START DATA SUPPLIED

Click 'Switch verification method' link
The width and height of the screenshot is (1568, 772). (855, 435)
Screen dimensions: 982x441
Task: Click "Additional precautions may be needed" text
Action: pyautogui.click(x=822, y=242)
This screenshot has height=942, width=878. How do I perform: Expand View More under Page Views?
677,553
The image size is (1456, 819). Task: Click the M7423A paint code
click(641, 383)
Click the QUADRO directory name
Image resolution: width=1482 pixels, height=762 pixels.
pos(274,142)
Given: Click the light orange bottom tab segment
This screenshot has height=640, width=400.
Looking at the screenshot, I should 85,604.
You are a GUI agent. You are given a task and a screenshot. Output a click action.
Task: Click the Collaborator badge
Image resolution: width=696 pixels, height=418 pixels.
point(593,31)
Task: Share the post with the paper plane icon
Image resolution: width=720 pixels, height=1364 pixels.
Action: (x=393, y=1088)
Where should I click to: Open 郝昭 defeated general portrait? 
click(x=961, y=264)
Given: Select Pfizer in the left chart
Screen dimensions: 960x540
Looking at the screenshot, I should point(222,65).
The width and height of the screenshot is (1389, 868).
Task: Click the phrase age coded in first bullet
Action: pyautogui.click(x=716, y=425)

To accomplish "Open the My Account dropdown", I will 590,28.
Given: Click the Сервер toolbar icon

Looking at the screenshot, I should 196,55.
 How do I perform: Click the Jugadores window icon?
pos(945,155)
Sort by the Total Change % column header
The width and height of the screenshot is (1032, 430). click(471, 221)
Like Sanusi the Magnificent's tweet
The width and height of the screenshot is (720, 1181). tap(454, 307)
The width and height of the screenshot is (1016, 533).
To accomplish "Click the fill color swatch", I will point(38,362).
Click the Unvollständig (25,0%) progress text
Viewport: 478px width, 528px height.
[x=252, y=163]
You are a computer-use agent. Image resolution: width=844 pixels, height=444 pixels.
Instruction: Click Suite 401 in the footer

END DATA SUPPLIED

**EXERCISE REQUIREMENTS:**
All lines from the one that contains "Click the Unvollständig (25,0%) progress text" through the end of the material are to be quoted exactly, with both ends included.

**RESPONSE TO THE EXERCISE:**
Click the Unvollständig (25,0%) progress text
Viewport: 478px width, 528px height.
[x=252, y=163]
You are a computer-use agent. Image resolution: width=844 pixels, height=444 pixels.
Instruction: Click Suite 401 in the footer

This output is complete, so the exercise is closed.